64
Opinion of the Court
Our interpretation of the statute's language does not produce anomalous results. It would have been perfectly rational for Congress not to pre-empt common-law claims, which—unlike most administrative and legislative regulations—necessarily perform an important remedial role in compensating accident victims. Cf. Silkwood v. Kerr-McGee Corp., 464 U. S. 238, 251 (1984). Indeed, compensation is the manifest object of the saving clause, which focuses not on state authority to regulate, but on preserving "liability at common law or under State law." In context, this phrase surely refers to private damages remedies.10 We
thus agree with the Illinois Supreme Court's conclusion that petitioner's common-law tort claims are not expressly preempted by the FBSA.
IV
Even if § 10 of the FBSA does not expressly pre-empt state common-law claims, respondent contends that such claims are implicitly pre-empted by the entire statute, and more specifically by the Coast Guard's decision not to regulate propeller guards.
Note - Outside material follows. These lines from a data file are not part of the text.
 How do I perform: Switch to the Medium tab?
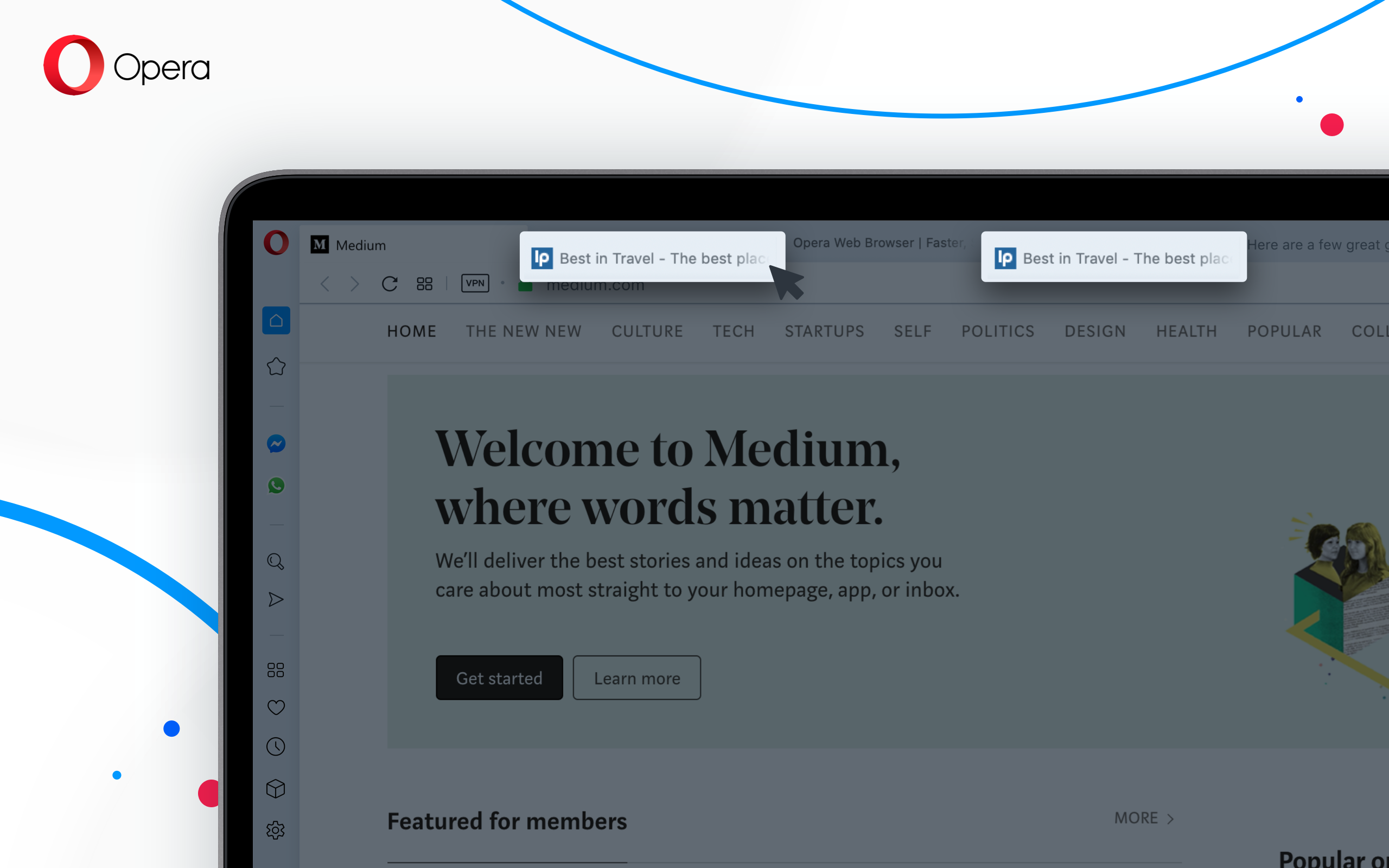click(x=360, y=245)
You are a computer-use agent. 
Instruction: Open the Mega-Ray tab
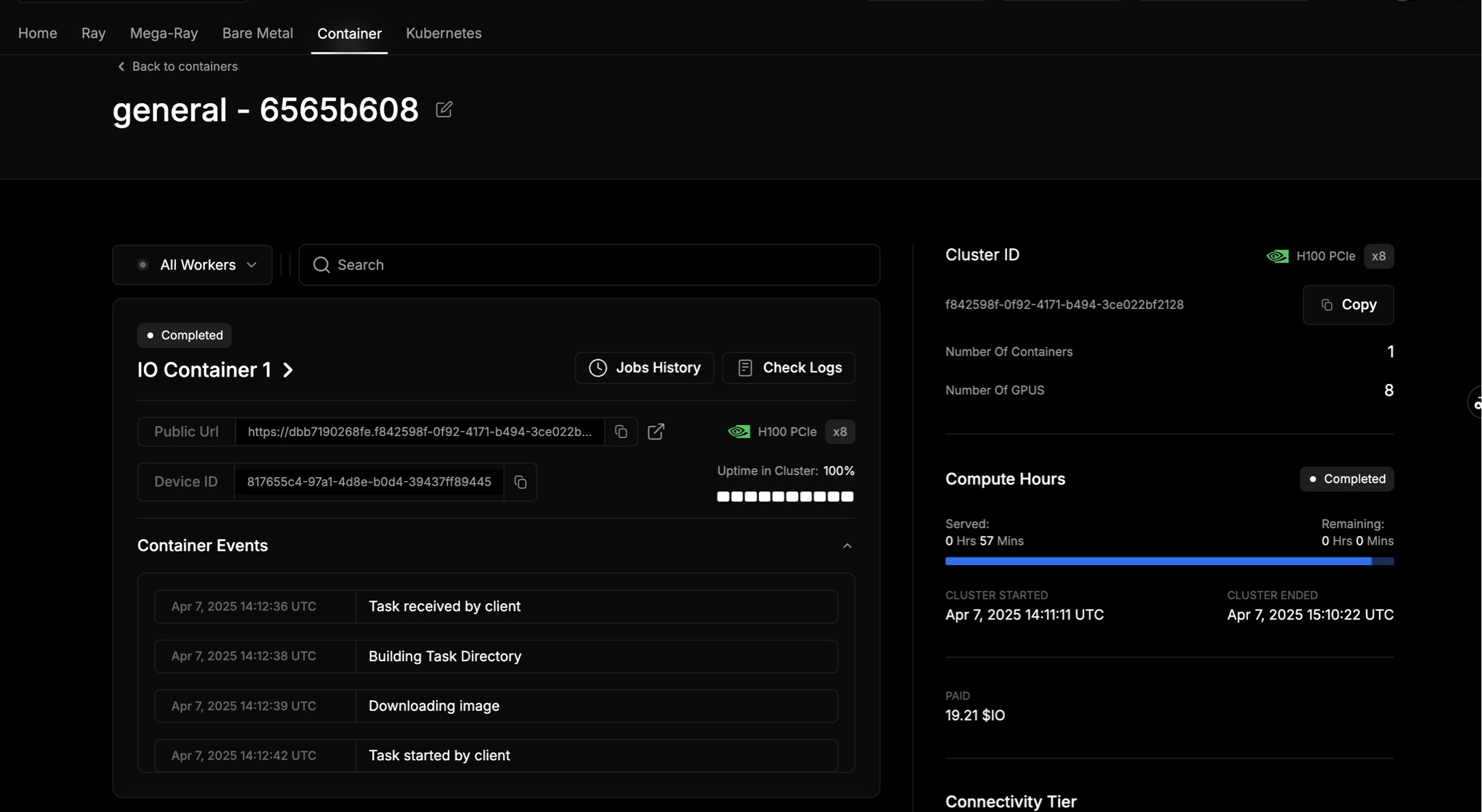164,33
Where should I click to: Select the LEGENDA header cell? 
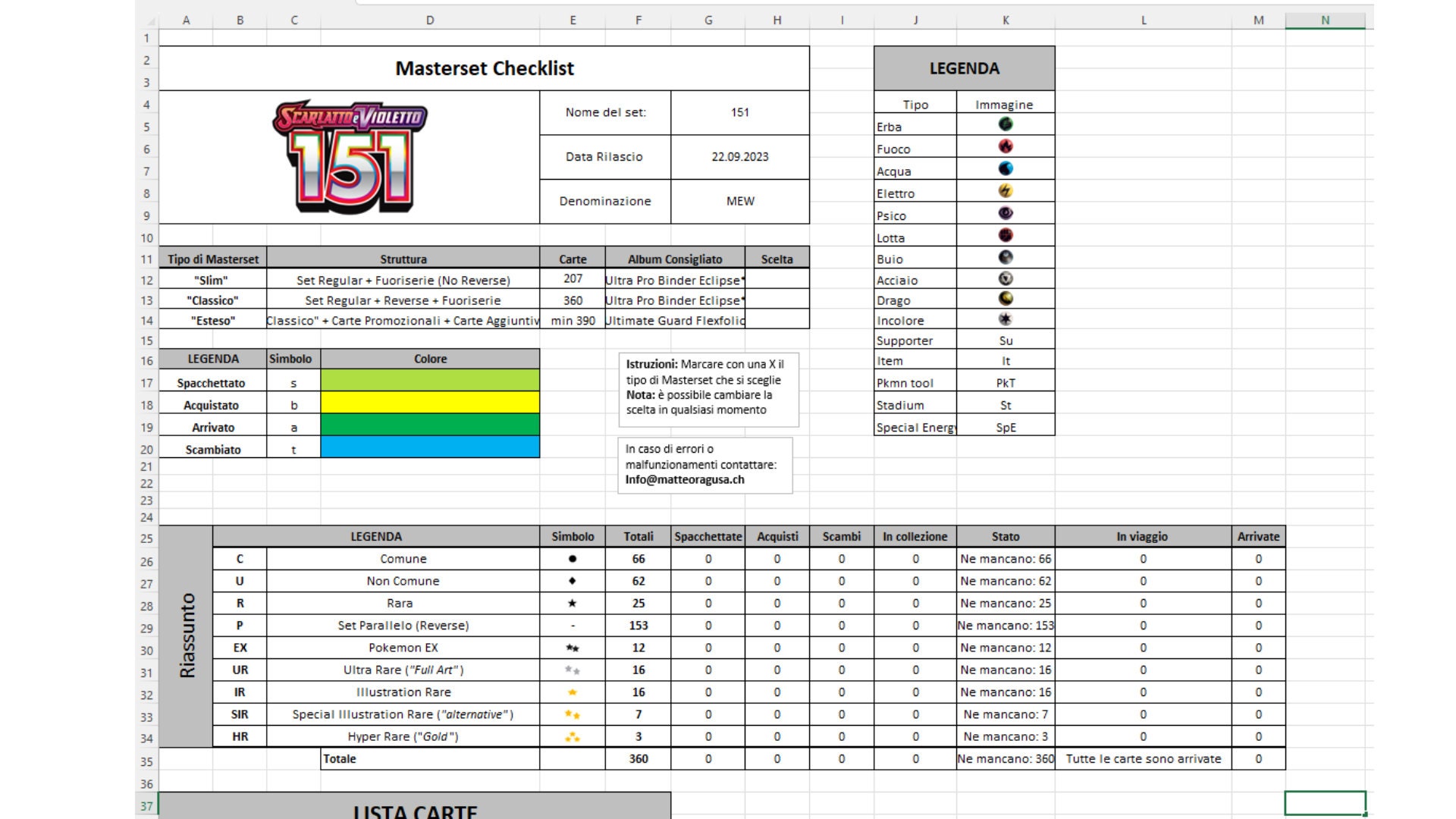tap(964, 67)

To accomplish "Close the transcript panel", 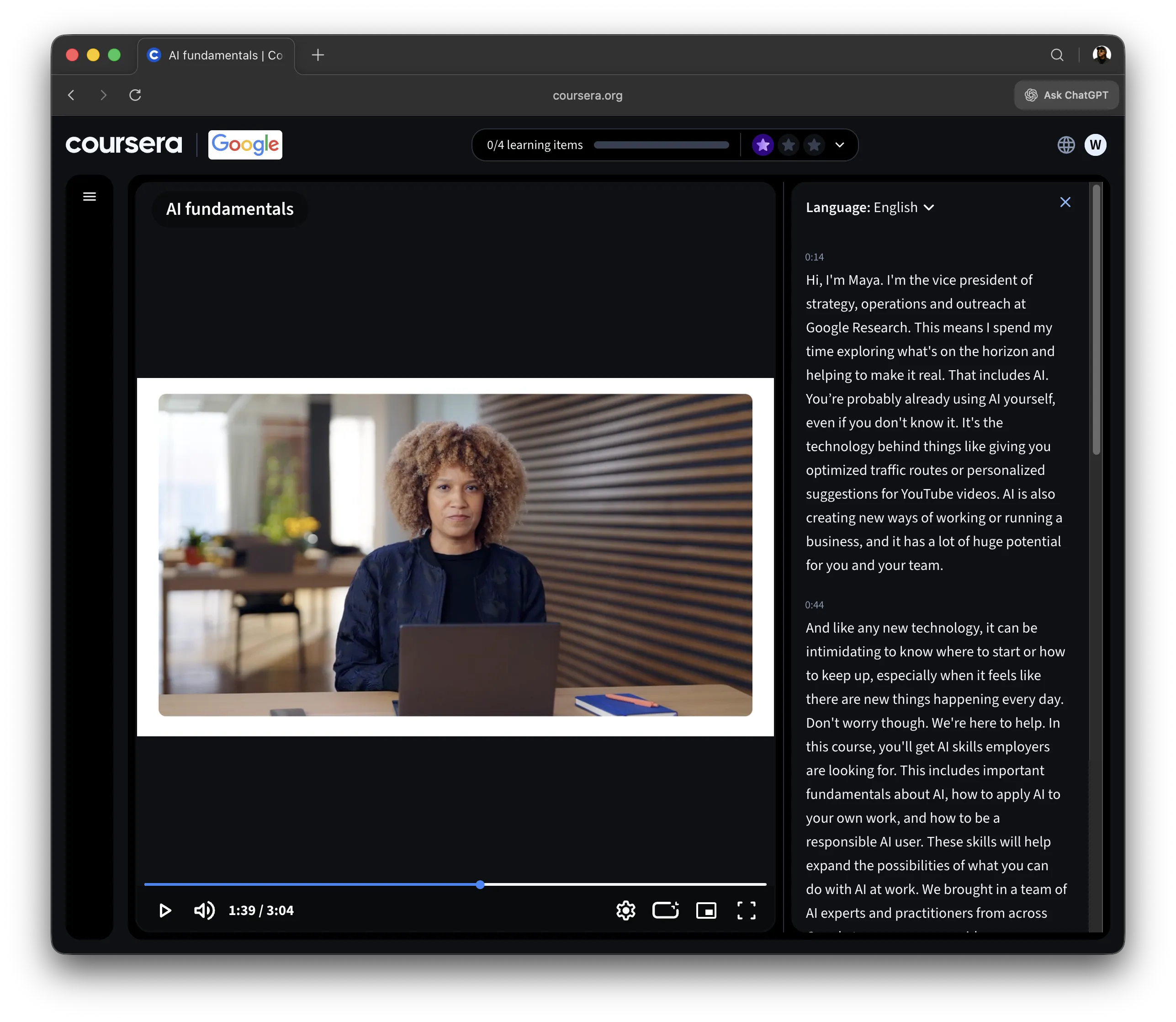I will tap(1065, 202).
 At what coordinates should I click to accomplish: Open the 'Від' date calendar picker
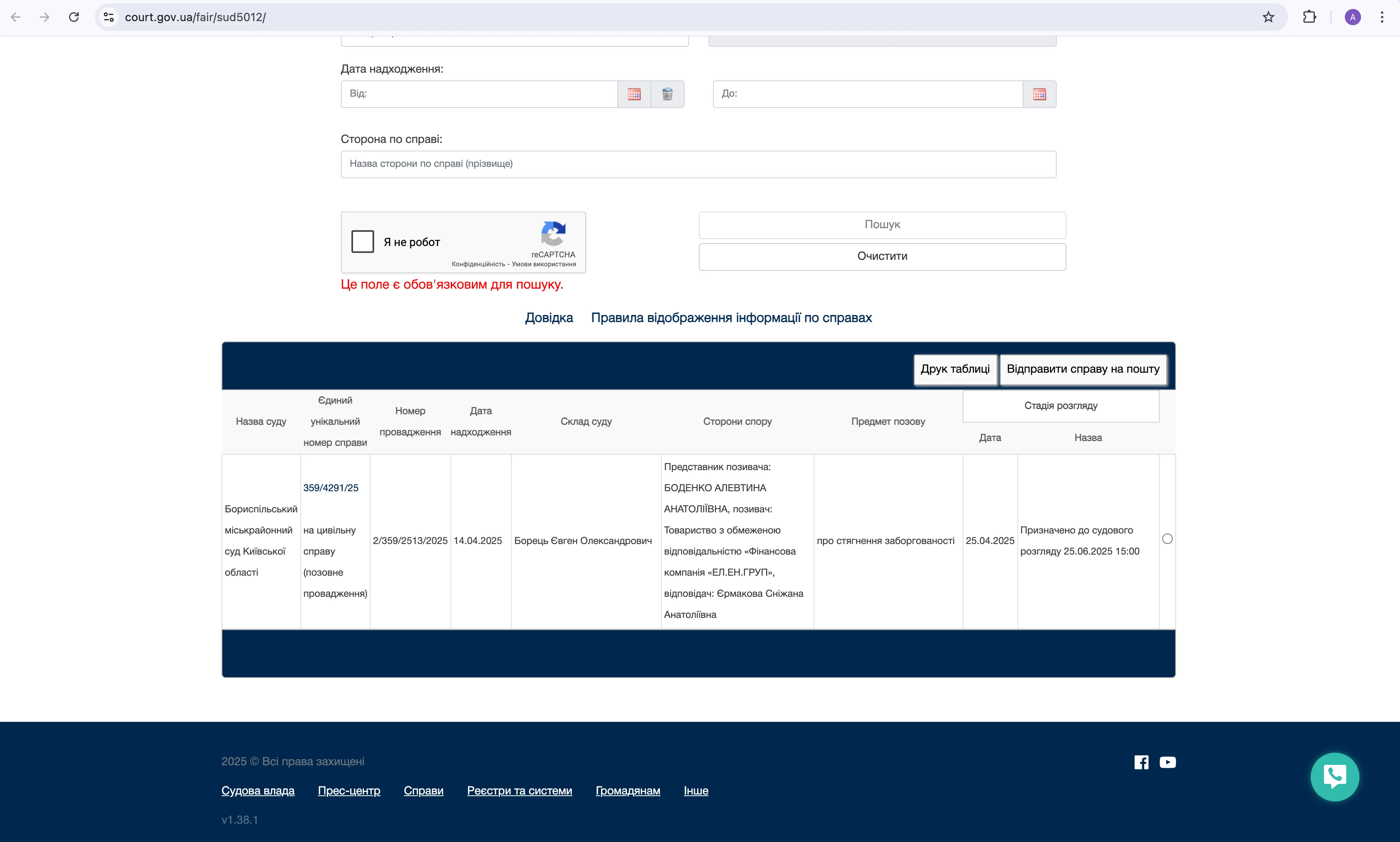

Both are viable pre-emption theories:
"We have recognized that a federal statute implicitly overrides state law either when the scope of a statute indicates that Congress intended federal law to occupy a field exclusively, English v. General Elec. Co., 496 U. S. 72, 78-79 (1990), or when state law is in actual conflict with federal law. We have found implied conflict preemption where it is 'impossible for a private party to comply with both state and federal requirements,' id., at 79, or where state law 'stands as an obstacle to the accomplishment and execution of the full purposes and objectives of Congress.' Hines v. Davidowitz, 312 U. S.
10 The FBSA itself imposes civil money penalties payable to the United States, as well as imprisonment for willful violations, 46 U. S. C. § 4311, but does not authorize any private damages remedies for persons injured by noncomplying operators, boats, or equipment.